O senhor mantém diálogos com movimentos que cresceram nas Jornadas de Junho, como o Passe Livre?

Sim, o PSOL mantém.

Qual é o seu balanço sobre os protestos no Brasil, de junho de 2013 até junho de 2014? Quais foram os acertos? E quais foram os erros?

Foi um momento de virada na conjuntura dos movimentos sociais. Tiveram um caráter espontâneo muito forte. Vale ressaltar que agora eles mudaram de qualidade. Estão nas categorias e nos setores organizados, o que é ótimo.

O que acha dos black blocs?

Os black blocs primam por uma ação individual e acima dos movimentos organizados. São autoritários, individualistas e criam situações propícias para a infiltração policial. A esquerda não pode ter nenhuma condescendência com eles. Eles atrapalham as mobilizações sociais.

Falta uma alternativa à esquerda na política brasileira?  

Nós do PSOL estamos tentando construir uma dessas alternativas. O Brasil precisa de uma esquerda viva e atuante.

O senhor leu “O Capital no século 21” de Thomas Piketty? O que pensa sobre o livro?

Não li o livro do Piketty, mas acho muito importante a polêmica armada em torno da obra. Ele não é um homem de esquerda e acha que o capitalismo regulado é a saída para as crises contemporâneas. Sobre a retomada de conceitos marxistas, acho muito positivo. Marx e seus seguidores estudaram profundamente a economia capitalista. Ninguém, como ele, fez uma crítica tão radical e profunda da sociedade capitalista.

Qual sua opinião sobre a regulação da mídia?

É absolutamente essencial regular a mídia. No jornalismo impresso, precisamos de uma lei que garanta o direito de resposta. Em TV e rádio, é necessário regular de forma mais abrangente, pois se tratam de concessões públicas. O que se quer? A base de tudo é a Constituição de 1988. E a publicidade oficial precisa ter sua veiculação reexaminada. Neste aspecto, o PT em 12 anos nada fez.

Como o senhor se sente concorrendo ao governo com poucas chances de ganhar?

Eu me sinto muito bem.
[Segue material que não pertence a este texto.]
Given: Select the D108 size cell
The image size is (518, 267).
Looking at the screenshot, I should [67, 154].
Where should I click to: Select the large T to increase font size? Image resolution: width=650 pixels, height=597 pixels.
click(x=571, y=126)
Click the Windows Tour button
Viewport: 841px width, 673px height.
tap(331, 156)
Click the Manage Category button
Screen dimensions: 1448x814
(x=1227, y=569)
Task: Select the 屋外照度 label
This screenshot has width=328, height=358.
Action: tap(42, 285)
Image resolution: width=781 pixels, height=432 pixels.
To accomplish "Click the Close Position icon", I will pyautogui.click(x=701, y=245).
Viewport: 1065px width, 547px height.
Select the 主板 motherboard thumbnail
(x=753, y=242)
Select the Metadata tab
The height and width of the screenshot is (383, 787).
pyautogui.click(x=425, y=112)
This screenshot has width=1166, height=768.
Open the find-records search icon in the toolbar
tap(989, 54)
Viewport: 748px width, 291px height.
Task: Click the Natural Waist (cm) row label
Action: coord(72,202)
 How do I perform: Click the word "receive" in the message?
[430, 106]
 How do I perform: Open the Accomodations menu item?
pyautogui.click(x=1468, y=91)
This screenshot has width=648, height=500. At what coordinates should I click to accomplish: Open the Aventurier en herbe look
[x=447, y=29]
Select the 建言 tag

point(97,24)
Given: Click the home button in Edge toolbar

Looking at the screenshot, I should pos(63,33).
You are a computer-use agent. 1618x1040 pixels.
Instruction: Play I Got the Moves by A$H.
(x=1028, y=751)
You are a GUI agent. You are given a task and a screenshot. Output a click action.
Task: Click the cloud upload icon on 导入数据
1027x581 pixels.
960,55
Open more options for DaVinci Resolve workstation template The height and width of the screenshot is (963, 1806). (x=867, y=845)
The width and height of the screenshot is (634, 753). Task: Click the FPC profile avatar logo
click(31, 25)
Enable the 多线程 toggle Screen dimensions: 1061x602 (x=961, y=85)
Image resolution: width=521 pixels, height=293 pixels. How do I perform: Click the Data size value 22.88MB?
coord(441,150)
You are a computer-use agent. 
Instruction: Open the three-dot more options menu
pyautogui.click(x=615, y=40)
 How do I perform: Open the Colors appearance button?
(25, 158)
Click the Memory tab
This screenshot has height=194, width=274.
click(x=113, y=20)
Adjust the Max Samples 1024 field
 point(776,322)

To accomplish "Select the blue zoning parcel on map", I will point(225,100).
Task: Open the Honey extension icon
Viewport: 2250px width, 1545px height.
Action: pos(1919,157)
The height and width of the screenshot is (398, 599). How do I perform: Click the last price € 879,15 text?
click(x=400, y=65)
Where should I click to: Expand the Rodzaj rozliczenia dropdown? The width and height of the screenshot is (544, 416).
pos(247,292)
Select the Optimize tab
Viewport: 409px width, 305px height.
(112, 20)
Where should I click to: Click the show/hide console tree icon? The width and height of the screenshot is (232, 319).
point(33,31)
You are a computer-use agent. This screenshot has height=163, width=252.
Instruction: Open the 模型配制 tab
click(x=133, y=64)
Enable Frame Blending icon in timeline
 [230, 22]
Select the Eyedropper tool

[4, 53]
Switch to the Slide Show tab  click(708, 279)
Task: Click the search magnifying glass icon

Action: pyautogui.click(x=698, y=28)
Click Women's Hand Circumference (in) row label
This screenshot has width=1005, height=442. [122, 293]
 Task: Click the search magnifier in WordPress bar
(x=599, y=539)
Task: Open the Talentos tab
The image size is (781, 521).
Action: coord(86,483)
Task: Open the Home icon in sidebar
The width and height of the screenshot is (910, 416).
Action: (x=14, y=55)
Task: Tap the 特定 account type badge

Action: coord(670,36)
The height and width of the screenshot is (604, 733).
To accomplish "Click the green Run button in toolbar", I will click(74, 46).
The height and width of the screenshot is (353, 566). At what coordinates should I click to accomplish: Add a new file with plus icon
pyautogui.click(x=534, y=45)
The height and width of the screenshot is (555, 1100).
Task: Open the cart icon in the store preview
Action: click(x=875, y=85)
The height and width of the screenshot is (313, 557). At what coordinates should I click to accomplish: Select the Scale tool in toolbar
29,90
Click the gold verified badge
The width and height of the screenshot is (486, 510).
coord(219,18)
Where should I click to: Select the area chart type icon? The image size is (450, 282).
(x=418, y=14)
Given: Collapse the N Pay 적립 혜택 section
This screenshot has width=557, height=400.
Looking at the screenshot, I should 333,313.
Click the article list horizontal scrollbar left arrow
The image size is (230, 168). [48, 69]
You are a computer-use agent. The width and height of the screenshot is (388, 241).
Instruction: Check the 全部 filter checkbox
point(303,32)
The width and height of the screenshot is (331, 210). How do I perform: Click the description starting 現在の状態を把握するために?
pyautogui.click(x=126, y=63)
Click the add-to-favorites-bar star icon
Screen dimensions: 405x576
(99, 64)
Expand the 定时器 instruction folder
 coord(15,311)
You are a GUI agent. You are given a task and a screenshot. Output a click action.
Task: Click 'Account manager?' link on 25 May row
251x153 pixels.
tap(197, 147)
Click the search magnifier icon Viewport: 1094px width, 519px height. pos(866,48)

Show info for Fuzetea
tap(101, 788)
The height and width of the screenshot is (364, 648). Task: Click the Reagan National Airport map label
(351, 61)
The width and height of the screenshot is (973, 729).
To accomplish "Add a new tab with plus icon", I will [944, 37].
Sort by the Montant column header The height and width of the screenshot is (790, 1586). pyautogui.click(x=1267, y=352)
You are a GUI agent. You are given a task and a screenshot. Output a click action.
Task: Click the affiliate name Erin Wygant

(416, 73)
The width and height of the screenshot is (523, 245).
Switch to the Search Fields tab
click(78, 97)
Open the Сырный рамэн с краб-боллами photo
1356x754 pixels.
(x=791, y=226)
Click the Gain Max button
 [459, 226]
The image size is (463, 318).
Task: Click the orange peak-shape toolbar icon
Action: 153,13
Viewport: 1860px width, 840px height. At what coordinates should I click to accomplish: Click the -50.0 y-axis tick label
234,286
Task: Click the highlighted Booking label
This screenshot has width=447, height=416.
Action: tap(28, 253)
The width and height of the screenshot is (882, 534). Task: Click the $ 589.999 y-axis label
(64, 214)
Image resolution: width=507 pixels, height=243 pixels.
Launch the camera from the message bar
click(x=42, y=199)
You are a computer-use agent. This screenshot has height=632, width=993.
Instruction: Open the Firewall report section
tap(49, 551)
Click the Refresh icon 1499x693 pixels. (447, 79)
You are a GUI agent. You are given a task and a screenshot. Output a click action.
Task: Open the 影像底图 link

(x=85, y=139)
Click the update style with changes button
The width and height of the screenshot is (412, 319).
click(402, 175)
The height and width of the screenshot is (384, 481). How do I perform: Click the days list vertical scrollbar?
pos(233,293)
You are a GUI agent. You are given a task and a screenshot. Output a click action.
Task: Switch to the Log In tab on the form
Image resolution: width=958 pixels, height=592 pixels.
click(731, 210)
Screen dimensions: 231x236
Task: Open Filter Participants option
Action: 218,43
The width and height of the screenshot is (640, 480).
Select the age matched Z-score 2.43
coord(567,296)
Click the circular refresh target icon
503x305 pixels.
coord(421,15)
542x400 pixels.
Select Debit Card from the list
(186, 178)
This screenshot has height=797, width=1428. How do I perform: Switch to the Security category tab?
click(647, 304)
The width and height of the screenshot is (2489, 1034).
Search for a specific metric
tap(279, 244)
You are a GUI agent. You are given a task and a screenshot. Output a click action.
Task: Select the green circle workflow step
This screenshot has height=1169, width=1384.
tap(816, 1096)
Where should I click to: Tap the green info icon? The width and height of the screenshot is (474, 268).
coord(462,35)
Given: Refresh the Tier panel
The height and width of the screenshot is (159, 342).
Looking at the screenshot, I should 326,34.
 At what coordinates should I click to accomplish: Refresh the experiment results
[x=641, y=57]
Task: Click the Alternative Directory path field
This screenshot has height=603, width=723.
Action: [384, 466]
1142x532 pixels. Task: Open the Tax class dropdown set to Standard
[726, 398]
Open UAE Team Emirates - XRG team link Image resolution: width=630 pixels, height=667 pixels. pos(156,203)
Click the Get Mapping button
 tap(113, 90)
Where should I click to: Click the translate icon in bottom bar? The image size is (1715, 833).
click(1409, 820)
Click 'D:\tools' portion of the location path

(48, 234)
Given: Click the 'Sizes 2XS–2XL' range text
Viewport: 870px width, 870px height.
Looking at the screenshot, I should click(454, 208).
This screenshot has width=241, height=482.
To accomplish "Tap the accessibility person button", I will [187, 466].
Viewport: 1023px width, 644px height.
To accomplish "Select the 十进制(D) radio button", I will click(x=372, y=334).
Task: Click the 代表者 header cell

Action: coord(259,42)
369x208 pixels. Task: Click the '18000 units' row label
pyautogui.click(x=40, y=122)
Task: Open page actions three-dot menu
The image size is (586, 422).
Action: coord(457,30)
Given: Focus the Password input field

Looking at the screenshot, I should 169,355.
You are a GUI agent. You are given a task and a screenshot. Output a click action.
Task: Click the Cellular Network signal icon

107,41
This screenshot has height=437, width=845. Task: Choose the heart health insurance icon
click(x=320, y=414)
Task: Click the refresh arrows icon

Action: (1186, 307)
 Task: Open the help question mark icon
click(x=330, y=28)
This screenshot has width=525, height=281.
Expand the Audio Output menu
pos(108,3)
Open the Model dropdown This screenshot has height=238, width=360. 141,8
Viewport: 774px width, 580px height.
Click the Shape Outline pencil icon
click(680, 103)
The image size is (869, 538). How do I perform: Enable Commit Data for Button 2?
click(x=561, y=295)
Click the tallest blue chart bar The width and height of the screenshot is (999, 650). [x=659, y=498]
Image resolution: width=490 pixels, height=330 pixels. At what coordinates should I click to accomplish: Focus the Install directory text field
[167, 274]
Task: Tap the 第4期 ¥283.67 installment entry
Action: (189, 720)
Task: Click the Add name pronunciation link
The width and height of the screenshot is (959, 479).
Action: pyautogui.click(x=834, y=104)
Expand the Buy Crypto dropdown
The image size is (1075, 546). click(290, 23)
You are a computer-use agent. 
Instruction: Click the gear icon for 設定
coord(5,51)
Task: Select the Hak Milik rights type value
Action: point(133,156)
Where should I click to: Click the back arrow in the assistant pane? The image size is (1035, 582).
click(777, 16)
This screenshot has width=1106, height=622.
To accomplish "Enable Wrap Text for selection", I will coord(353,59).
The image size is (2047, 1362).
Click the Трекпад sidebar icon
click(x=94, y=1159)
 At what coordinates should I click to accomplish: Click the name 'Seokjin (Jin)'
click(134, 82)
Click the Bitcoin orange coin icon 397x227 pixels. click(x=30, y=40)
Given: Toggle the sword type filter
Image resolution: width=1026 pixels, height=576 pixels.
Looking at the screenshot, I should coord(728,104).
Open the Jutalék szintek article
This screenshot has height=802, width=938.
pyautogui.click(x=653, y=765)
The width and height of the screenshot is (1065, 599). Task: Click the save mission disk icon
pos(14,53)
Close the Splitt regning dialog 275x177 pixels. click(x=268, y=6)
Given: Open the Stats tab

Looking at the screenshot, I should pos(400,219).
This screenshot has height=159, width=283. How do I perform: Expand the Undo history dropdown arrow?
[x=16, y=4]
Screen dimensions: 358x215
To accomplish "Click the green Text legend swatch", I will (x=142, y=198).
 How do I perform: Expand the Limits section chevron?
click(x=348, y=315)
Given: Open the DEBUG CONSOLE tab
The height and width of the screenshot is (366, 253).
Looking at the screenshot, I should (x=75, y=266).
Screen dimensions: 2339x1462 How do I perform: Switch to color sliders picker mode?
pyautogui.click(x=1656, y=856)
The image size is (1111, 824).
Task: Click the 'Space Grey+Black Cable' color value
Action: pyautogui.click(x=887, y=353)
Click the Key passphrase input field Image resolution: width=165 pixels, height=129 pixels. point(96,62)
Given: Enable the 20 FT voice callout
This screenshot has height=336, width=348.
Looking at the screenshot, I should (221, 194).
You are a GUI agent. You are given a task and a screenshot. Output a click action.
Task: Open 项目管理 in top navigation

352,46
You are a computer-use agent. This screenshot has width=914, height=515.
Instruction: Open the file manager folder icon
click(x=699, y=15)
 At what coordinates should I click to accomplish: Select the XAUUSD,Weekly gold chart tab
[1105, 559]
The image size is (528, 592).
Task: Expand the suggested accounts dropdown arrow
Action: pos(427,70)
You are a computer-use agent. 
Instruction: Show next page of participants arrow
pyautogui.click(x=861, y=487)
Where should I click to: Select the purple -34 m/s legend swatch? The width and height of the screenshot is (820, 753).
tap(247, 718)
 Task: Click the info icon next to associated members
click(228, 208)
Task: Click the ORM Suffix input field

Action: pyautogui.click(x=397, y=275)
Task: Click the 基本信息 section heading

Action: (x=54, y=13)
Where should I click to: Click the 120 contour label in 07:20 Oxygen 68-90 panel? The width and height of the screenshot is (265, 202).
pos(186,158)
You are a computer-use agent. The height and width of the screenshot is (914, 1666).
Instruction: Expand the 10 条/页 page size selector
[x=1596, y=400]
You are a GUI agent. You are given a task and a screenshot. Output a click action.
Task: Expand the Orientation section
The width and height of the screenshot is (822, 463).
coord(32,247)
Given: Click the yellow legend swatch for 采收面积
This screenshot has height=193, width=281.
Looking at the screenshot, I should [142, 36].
Sempre digo: Mesmo com chances pequenas, sou agora um dos seis únicos paulistas que pode chegar ao Palácio dos Bandeirantes. Minha intenção é contribuir para um debate programático mais claro.

Está vendo os jogos da Copa?

Vou assistir os jogos em casa. A Copa é um evento privado, mas sua realização aqui no Brasil implica inúmeras ilegalidades. A pior delas é a violação da soberania nacional. Mas não sou contra a Copa em si.